Escitalopram in clinical practice: Results of an open-label trial in a naturalistic setting

摘要

Results from randomized, placebo-controlled clinical trials have demonstrated that escitalopram is effective and well tolerated in the treatment of depression and anxiety disorders. Such trials typically employ stringent inclusion criteria that may limit the generalizability of findings to the broader population of patients treated in psychiatric and primary care practices. The objective of the current trial was to assess the effect of escitalopram treatment on depressed outpatients in naturalistic settings.

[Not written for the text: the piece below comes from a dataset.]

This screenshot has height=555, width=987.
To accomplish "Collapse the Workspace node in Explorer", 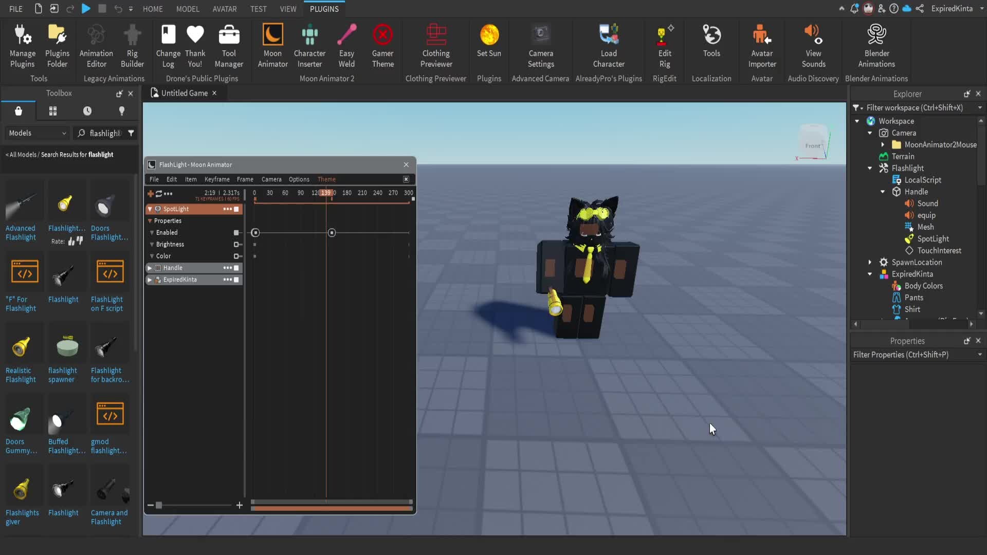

This 8-week open-label trial enrolled 5,453 outpatients aged 18 years with nonpsychotic major depressive disorder from primary care (n = 2,591), psychiatric (n = 2,289), and other specialty (n = 573) practices. Escitalopram was initiated at 10 mg/day, and dose could be increased to a maximum of 20 mg/day. Efficacy measures included the Clinical Global Impressions of Improvement (CGI-I) scale, Patient Global Evaluation (PGE) scale, Hospital Anxiety and Depression Scale, Sheehan Disability Scale, and 12-Item Short Form Health Survey. Overall, 76% of patients completed 8 weeks of treatment. The mean dose of escitalopram was 11.6 mg/day. At endpoint, response rates (defined as a score <= 2 on the CGI-I or PGE) were 68% on the clinician-assessed CGI-I and 66% on the PGE. Improvement was not related to age or response to prior antidepressant treatment. Overall, 9% of patients discontinued due to adverse events. Escitalopram treatment was well tolerated and associated with robust response rates in a broadly representative population of depressed outpatients. (c) 2005 Wiley-Liss, Inc.